Brief ▸ Repeat exactly the lines of the listing below, please, starting with the first and ending with the line containing "Open the System"; leave out the rest.

--------------------

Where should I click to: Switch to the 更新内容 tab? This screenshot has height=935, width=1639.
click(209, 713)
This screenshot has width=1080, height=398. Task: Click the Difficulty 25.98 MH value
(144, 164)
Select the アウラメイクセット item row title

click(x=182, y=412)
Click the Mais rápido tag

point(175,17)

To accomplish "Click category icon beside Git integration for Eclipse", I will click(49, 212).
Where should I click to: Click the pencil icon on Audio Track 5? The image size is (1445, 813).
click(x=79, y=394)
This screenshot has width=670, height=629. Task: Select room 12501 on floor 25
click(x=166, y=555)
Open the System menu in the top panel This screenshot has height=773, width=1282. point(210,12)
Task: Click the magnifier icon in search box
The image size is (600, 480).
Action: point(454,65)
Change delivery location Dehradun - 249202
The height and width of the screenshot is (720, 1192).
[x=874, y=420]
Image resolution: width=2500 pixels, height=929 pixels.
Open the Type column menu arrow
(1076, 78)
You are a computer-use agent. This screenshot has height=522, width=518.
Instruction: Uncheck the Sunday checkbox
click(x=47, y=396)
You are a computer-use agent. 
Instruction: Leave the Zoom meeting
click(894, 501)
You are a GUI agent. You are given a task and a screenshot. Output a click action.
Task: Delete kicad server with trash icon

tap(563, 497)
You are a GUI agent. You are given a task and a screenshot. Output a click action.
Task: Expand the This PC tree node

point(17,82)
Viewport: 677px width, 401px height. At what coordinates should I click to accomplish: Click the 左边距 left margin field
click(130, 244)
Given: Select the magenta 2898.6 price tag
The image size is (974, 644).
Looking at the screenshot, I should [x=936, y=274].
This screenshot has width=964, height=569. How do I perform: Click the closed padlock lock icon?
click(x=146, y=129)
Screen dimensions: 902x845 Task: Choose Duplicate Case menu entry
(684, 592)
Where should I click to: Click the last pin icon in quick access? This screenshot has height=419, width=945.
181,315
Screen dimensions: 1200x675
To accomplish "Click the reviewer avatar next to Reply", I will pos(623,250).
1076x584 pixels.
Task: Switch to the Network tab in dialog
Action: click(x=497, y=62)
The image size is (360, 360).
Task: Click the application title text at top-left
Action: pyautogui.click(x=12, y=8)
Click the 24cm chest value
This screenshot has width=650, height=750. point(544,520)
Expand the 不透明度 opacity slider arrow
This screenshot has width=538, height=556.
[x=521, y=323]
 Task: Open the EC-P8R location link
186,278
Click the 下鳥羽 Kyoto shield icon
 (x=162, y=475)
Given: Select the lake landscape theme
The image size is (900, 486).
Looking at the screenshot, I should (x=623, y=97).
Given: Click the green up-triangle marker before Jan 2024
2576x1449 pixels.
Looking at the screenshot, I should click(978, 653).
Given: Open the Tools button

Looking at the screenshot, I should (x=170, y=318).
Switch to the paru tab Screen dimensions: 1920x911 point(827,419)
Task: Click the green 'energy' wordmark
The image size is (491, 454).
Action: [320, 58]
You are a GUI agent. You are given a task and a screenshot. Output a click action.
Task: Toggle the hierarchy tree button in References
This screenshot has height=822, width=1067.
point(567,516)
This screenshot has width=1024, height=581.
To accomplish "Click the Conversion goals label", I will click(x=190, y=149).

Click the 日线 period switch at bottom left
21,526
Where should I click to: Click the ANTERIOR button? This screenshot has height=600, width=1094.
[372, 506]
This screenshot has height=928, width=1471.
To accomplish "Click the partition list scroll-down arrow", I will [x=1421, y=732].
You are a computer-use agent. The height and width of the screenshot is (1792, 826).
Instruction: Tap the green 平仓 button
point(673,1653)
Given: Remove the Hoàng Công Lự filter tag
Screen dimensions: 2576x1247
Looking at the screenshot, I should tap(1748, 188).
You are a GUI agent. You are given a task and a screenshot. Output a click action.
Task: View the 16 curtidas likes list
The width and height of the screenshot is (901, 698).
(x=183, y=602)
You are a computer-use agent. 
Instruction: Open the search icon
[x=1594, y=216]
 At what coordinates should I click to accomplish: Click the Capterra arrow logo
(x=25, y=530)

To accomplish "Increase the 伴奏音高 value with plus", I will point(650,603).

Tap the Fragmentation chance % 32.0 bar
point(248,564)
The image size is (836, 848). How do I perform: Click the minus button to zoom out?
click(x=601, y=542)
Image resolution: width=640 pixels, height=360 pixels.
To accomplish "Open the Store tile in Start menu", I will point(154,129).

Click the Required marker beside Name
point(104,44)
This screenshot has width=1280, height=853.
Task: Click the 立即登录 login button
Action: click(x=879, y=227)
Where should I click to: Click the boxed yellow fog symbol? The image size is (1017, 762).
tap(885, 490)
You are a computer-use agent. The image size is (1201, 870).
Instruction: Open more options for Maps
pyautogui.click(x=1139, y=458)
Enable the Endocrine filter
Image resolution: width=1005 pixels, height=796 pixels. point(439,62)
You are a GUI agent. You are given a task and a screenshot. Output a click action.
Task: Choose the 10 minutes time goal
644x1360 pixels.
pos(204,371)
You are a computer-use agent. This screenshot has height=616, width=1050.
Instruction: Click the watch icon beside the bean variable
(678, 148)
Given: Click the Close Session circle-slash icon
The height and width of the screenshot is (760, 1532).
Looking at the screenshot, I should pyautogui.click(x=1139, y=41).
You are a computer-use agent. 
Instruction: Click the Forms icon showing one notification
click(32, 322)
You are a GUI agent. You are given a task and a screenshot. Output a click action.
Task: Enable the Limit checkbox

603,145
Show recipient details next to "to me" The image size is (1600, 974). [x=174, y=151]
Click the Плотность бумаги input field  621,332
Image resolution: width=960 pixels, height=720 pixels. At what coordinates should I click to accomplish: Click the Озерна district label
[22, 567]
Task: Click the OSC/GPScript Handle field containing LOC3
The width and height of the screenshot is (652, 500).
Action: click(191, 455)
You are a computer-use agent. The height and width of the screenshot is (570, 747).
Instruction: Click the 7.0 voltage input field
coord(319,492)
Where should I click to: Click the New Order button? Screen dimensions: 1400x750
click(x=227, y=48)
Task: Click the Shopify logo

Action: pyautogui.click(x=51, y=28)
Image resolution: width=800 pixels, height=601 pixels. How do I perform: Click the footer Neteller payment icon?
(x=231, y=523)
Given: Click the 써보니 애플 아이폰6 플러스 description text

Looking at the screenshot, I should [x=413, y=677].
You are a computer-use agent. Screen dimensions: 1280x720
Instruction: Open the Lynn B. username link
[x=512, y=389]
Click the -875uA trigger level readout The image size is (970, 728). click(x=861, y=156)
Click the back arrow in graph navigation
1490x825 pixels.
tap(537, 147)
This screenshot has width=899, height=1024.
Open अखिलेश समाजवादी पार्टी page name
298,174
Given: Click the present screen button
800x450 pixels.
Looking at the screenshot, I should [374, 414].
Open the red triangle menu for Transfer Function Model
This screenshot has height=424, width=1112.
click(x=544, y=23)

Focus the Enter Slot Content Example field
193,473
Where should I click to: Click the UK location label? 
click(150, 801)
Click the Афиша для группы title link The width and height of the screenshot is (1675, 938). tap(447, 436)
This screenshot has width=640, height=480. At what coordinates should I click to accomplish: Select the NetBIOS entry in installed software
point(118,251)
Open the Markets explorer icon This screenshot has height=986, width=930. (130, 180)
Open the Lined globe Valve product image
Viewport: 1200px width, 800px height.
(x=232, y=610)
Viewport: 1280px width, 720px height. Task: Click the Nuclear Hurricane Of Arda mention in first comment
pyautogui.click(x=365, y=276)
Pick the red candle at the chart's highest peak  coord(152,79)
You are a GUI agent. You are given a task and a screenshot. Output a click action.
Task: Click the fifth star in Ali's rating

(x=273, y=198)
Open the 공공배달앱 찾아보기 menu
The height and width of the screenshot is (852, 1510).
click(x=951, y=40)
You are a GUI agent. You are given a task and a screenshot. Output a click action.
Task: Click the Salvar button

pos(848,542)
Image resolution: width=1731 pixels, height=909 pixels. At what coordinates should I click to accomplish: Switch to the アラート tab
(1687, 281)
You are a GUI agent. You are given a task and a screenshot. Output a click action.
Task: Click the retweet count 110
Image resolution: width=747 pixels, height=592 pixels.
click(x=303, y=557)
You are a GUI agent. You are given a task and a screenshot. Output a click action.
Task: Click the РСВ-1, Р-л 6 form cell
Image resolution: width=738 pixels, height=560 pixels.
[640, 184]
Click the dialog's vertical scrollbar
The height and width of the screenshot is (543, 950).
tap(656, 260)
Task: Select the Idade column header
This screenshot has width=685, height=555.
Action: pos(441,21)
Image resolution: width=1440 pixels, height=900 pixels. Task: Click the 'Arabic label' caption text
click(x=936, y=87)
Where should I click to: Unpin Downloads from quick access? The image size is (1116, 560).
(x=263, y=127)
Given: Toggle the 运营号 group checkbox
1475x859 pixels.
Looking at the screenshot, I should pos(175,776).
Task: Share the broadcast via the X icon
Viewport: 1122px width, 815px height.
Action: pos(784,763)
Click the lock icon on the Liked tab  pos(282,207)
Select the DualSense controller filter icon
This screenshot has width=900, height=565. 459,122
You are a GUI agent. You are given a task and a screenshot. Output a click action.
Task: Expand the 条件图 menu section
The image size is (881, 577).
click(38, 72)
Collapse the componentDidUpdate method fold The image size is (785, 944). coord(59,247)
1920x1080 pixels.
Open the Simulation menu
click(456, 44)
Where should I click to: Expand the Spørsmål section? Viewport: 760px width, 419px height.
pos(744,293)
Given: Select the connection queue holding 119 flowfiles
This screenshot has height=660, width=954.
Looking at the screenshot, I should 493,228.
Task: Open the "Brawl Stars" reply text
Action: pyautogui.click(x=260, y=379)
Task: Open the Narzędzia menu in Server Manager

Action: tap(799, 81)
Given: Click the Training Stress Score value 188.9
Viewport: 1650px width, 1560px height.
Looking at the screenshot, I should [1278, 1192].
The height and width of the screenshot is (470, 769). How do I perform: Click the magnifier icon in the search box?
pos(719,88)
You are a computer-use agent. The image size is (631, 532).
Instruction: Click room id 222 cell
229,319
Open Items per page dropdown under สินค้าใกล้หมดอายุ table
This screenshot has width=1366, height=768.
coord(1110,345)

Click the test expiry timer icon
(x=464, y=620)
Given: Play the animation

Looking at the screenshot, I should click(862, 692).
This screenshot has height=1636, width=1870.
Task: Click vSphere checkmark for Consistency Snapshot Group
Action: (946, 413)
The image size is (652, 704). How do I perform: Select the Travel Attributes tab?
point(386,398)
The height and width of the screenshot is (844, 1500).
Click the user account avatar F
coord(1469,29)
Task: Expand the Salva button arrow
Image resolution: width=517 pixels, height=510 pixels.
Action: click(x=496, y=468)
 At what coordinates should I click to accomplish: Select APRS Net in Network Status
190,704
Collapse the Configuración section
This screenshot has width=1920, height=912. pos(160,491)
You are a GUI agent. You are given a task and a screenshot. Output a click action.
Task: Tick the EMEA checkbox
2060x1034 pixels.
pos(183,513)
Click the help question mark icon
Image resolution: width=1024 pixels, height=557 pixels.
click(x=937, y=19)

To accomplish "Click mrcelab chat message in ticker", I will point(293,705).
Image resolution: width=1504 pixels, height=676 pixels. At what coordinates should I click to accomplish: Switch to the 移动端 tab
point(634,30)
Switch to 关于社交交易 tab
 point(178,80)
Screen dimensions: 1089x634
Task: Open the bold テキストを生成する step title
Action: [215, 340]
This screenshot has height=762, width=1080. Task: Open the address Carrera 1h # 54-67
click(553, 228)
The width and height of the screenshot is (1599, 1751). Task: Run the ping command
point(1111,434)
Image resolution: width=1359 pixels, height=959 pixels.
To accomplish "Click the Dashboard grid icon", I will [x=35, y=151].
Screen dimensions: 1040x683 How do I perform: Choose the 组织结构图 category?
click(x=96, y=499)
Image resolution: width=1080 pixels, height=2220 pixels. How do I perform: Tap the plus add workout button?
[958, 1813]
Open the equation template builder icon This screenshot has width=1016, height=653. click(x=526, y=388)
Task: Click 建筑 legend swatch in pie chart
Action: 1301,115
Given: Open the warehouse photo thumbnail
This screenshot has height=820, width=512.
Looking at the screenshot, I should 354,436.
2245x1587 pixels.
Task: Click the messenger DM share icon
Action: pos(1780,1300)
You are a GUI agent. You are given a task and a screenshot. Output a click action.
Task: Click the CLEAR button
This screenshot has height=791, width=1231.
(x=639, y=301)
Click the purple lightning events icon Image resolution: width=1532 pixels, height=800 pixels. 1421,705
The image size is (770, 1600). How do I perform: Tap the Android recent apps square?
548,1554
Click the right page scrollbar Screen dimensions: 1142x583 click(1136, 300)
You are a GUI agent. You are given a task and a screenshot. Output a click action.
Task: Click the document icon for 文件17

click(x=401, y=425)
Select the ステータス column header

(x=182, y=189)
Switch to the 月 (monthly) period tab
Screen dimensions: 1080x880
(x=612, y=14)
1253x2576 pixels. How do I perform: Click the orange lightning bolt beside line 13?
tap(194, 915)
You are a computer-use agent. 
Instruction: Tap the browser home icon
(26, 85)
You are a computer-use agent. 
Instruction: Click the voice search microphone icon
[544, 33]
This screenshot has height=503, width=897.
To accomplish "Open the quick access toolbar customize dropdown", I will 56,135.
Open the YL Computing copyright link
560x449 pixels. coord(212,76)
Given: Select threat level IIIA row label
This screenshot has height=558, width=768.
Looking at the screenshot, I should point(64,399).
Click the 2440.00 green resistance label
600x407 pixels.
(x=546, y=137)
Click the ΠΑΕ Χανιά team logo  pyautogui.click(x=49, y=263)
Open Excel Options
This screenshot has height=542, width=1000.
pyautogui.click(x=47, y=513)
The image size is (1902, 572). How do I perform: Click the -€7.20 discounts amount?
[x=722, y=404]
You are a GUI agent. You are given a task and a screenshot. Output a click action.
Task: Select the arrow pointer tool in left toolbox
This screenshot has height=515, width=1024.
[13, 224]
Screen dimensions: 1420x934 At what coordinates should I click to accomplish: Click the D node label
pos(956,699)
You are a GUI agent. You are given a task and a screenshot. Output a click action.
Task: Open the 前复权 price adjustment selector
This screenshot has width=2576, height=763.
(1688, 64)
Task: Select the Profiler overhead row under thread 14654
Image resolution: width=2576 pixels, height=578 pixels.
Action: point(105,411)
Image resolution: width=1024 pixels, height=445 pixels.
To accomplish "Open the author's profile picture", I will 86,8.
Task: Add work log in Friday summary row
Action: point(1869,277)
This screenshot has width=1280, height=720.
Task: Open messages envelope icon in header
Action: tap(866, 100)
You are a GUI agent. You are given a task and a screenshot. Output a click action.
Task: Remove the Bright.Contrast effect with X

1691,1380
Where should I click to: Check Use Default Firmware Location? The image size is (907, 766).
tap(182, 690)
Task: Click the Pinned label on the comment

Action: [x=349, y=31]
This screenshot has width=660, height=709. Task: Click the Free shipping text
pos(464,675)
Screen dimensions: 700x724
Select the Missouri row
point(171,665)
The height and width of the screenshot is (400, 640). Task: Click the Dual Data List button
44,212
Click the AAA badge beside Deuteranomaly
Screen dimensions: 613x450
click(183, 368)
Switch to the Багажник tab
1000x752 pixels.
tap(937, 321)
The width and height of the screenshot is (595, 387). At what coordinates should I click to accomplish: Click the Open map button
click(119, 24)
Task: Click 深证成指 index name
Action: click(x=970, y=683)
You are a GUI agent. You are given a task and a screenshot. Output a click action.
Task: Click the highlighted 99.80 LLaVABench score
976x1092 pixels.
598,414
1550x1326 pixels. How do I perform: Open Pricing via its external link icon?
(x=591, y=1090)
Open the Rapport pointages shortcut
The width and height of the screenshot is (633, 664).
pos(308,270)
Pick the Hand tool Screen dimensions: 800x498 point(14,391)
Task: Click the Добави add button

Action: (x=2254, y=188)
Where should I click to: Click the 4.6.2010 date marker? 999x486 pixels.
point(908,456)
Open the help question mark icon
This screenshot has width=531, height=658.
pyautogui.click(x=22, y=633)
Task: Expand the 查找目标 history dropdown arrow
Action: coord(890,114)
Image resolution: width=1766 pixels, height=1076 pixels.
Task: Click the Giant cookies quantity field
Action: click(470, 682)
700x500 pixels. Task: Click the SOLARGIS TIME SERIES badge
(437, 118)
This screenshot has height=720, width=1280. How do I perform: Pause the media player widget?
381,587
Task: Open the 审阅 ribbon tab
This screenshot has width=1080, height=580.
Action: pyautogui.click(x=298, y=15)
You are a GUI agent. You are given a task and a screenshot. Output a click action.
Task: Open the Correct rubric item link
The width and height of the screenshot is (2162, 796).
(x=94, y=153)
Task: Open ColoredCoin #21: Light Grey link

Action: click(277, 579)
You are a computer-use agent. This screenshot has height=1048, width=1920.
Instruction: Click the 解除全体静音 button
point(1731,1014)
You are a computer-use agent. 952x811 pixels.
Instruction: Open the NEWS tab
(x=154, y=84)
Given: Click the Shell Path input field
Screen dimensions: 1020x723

--------------------

Answer area ▸
Where should I click to: Switch to the 更新内容 tab? This screenshot has height=935, width=1639.
click(209, 713)
This screenshot has width=1080, height=398. Task: Click the Difficulty 25.98 MH value
(144, 164)
Select the アウラメイクセット item row title

click(x=182, y=412)
Click the Mais rápido tag

point(175,17)

To accomplish "Click category icon beside Git integration for Eclipse", I will click(49, 212).
Where should I click to: Click the pencil icon on Audio Track 5? The image size is (1445, 813).
click(x=79, y=394)
This screenshot has width=670, height=629. Task: Select room 12501 on floor 25
click(x=166, y=555)
Open the System menu in the top panel This screenshot has height=773, width=1282. point(210,12)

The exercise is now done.